With the absence of a rival who could split titles or crash her party at least once in awhile, she conjures up memories of Steffi Graf's dominance in the mid-1990s after a stabbing tragically forced Monica Seles out of tennis for a time. As mentioned in one of Wertheim's mailbag questions, Martina Navratilova referred to this as "Steffi and the Seven Dwarfs," mostly to remind the tennis world that she had to win against a rival like Chris Evert.
So what about Serena? It's clear that despite her advancing age (33) she has picked up momentum, performing better than she had against the likes of champions who are now absent—Justine Henin, Kim Clijsters, Jennifer Capriati, Venus Williams, Martina Hingis and Lindsay Davenport to name a few.
Williams is certainly greater than Maria Sharapova, Victoria Azarenka and other names who are trying to move up. She is dominating the way she does because she is better. But there's no question that Serena had better champions to contend with during her younger years.
As for how that went, 2002 and her Serena Slam (holding all four major titles through 2003 Australian Open) are evidence enough that Serena can be dominant in any era.
Winner: Juan Monaco
Our feelgood story this week is the quiet if unspectacular rise of Juan Monaco. The Argentine veteran, 31 years old, briefly appeared in the ATP Top 10 in summer 2012. By summer 2014, he had fallen out of the Top 100.
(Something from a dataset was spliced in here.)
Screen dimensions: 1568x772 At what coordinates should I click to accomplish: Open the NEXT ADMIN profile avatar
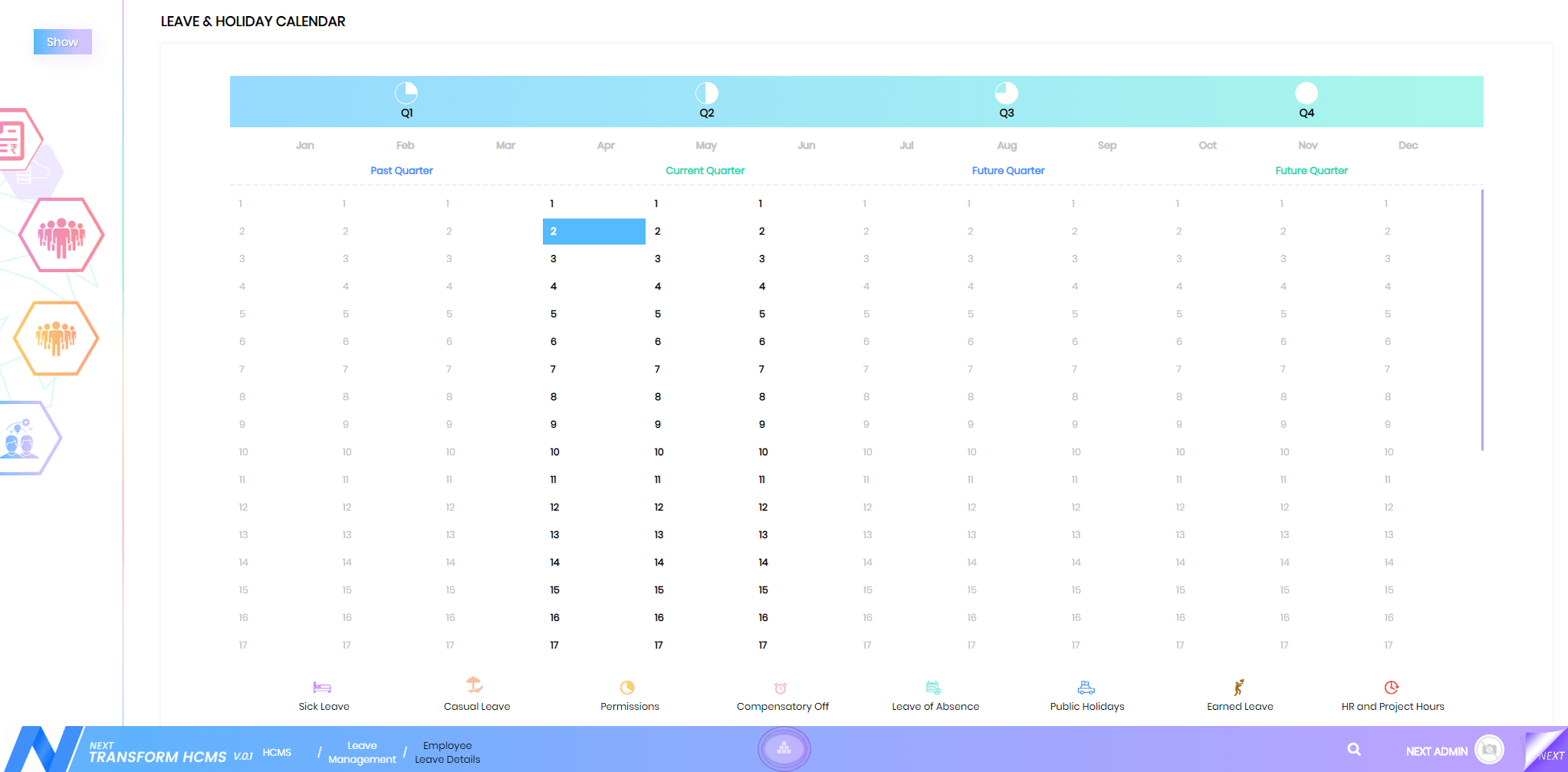coord(1488,750)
But there's plenty of room for consistent player to move up. Like Gilles Simon, Bernard Tomic and David Goffin, Monaco has put together more tournaments with multiple wins. This past week, he defeated Ernests Gulbis, Guillermo Garcia-Lopez and Fernando Verdasco for three of his four wins in the quarterfinals before falling to Tomas Berdych.
Monaco moves up seven slots to No. 39 and must be smiling at the upcoming clay-court season, when he shines best. He is a dangerous adversary to favorites who should not underestimate him in Europe.
Loser: Tomas Berdych
Tomas Berdych is good enough to make it to the Indianapolis 500, but once there it's inevitable that he will get a flat tire. His semifinal loss, 6-4, 6-4, to Andy Murray was just the latest in a career of big-match crashes.
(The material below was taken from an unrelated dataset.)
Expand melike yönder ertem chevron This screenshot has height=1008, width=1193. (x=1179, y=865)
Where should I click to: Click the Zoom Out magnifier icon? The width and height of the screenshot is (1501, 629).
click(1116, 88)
The score hardly showed just how lopsided things were. While Berdych's serve was wayward, Murray was grooving away like '70s disco. While Berdych's groundstrokes were missing the center of the court, Murray masterfully stroked his to the corners, stretching Berdych like fresh taffy.
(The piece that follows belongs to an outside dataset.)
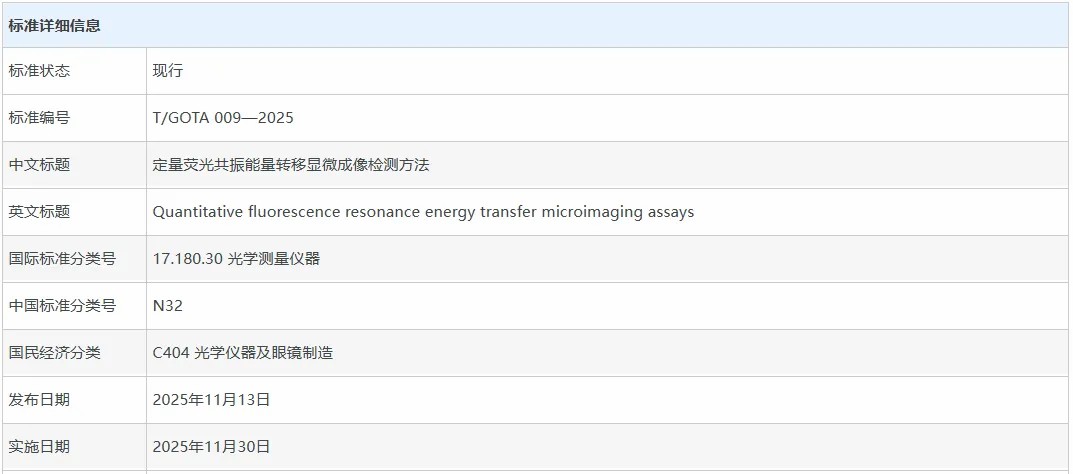Screen dimensions: 1073x474
Task: Select the 标准编号 label cell
Action: click(x=40, y=118)
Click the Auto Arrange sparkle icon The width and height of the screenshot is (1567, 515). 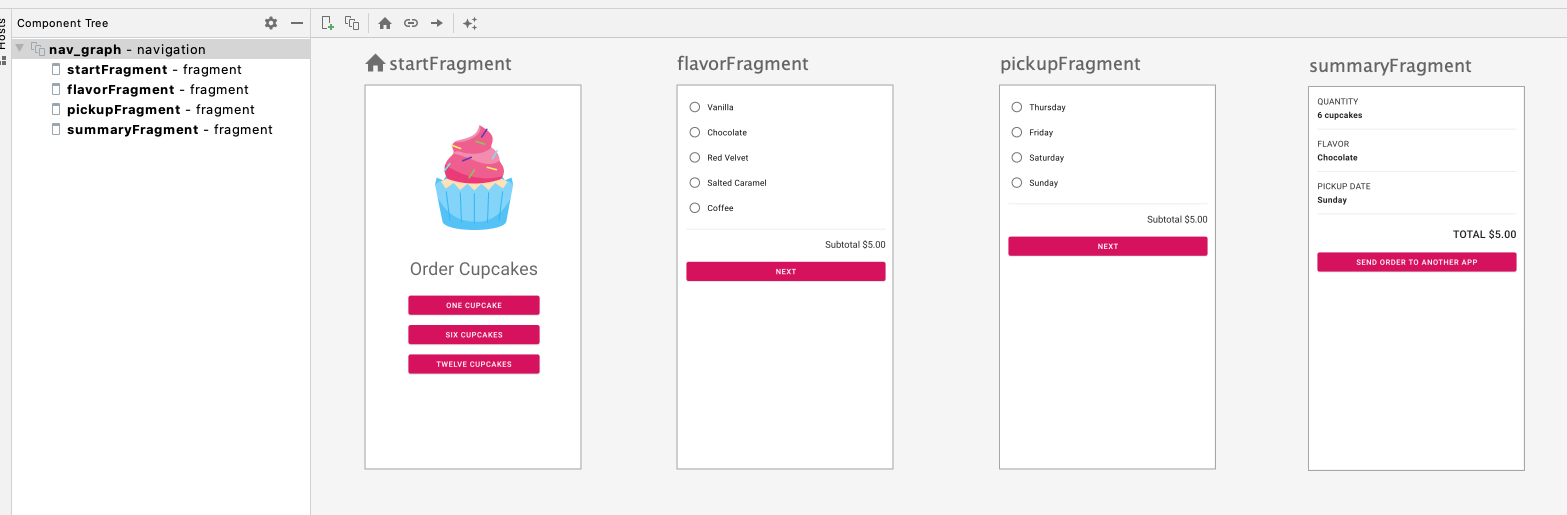click(x=470, y=23)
Once again, the better champion won, but the discouraging thing was watching Berdych slump his shoulders (kind of what he did on some atrocious overheads) as if resigned to his fate. Murray detractors must at least grudgingly admire his desire and tenacity to keep fighting even when his doom is delivered (more on that in the next slide).
Berdych's pain can be measured as if Axl Rose were crooning the lyrics to his old Guns N' Roses hit "Sweet Child O' Mine": "Where do we go? Where do we go now? Where do we go?" If Berdych cannot defeat the top four players when a title is on the line at a big tournament, he will be lost in the historical limbo of tennis also-rans. It might already be too late.
Winner: Novak Djokovic
Cue up Green Day's "Boulevard of Broken Dreams" because Novak Djokovic does walk alone when it comes to winning big trophies. Not that his three-set win over Andy Murray was as easy as a walk along the beach, but King Novak reigns supreme.
In typical Djokovic fashion, he won the important tiebreaker in the first set by showing steadier nerves than his more agitated opponent, weathered the charge and comeback in the second set and then slammed the door shut with a bagel for the 7-6(3), 4-6, 6-0 victory.
What else can we say about Djokovic? He swept the Indian Wells-Miami Open double for a second straight year and became the only player to do so three times in his career. It was his fifth trophy at Miami, which overwhelms Roger Federer (two) and Rafael Nadal (zero). The Serbian is carving out quite a few accomplishments that are trademarked as exclusively his own.
The amazing thing is that Djokovic's tennis might have been at about a B-level for the week. He struggled to get past Alexandr Dolgopolov, and his title-clinching win was hardly a vintage performance, splattered with blown overheads (in a brutal sun) and a rather routine display with 28 winners and 37 unforced errors. (Murray was actually more aggressive by the numbers with 29 winners but coughed up 49 unforced errors.)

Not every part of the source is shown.